Governor Proposes Ending Statewide Mask Mandate for Schools, Childcare Centers

02.09.2022
HR & Safety

The following article was first posted on Berchem Moses PC’s Connecticut Labor and Employment Law Journal. It is reposted here with permission. 


Gov. Ned Lamont announced a plan Feb. 7 to end the statewide mask mandate for schools and childcare centers in Connecticut effective Feb. 28, 2022. 

The plan places the decision whether to require masks in schools and childcare centers with local authorities.

With Lamont’s emergency powers set to expire on Feb. 15, 2022, the governor reached an agreement with legislative leaders to continue certain executive orders past the Feb. 15 date.  

One of those executive orders allows the State Department of Education and the Department of Public Health to establish rules regarding mask mandates in schools and childcare centers.  

The statewide mask mandate would be dropped Feb. 28, while the Department of Public Health would then issue guidance for school districts on how to decide whether to institute a mask mandate.  

Local Control

DPH does not plan to provide concrete metrics to determine whether a mask mandate should be present.

Other guidance will be issued for handling COVID-19 cases in schools where masks are not required.

Given passionate opinions on mask mandates, this will be a hot button issue for school districts.

Although the availability of vaccines is a major driver of the decision to eliminate the mask mandate, the decision applies to children who are currently too young to be vaccinated. 

After the statewide mask mandate for schools and childcare centers is removed, local leadership will need to decide whether to require masks in these settings.  
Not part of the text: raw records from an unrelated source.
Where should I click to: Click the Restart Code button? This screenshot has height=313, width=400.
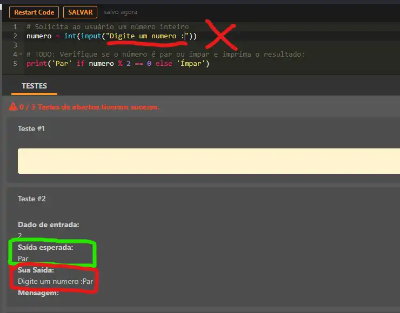click(x=34, y=12)
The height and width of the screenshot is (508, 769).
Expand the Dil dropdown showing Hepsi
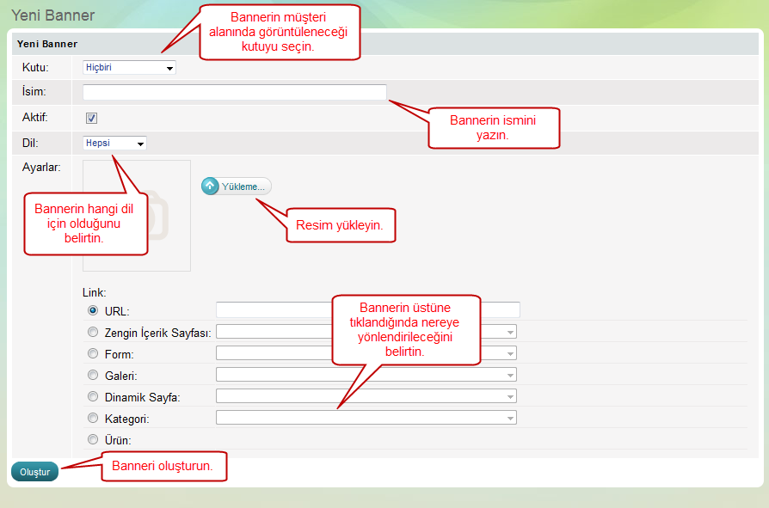(x=114, y=143)
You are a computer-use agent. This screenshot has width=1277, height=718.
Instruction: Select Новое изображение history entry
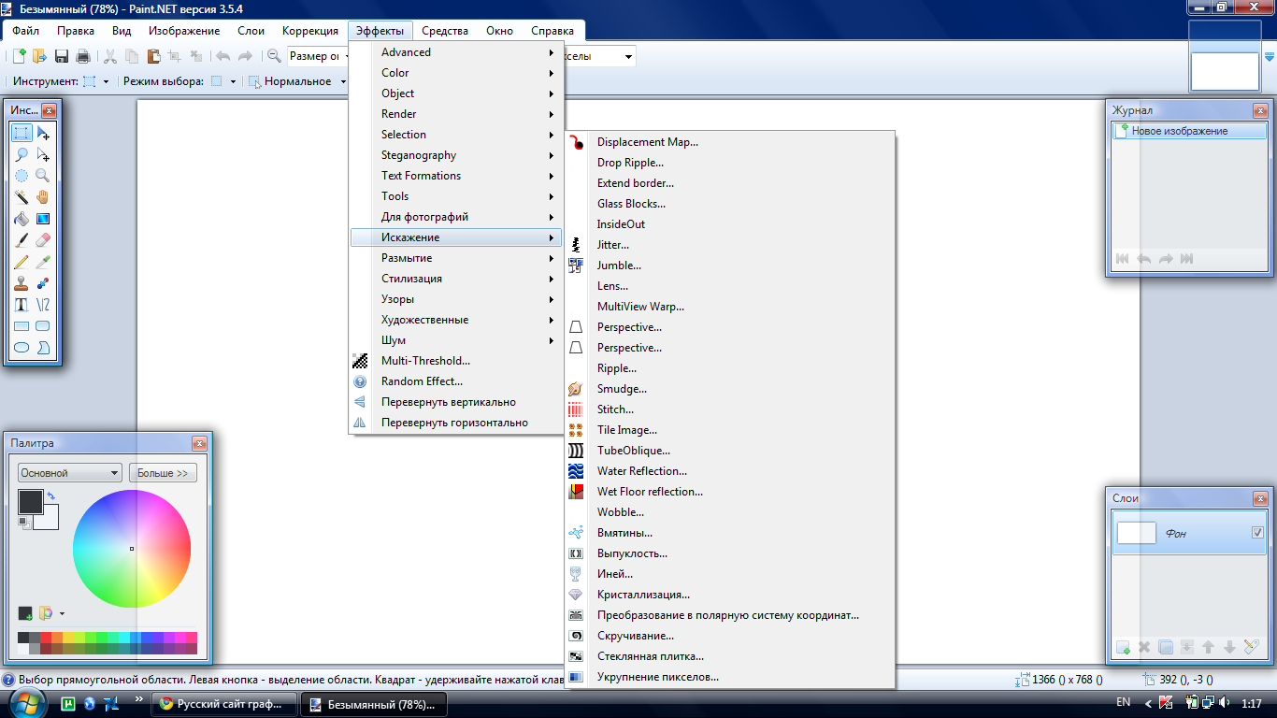(1180, 132)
Given the passionate opinions on all sides of the question of mask mandates, this will be a hot button issue for school districts as they balance the needs and interests of school staff, students, and parents. 

Legislature

Unions are also likely to be vocal on this topic and different unions within a district may advocate for different outcomes.

While districts should prepare to take on this decision with the current timeline in place, Lamont indicated this plan is not definitive.

The governor did not rule out he possibility of changing course.

Part of the plan requires that the legislature maintain the executive order allowing SDE and DPH to have control over a statewide mask mandate so that it will continue through Feb. 28 and then be dropped. 

In addition, the governor did not rule out the possibility of changing course based on changing conditions and new variants.

However, given the agreement with legislative leaders and the short timeframe between the announcement and the effective date, it is highly likely that the plan will proceed.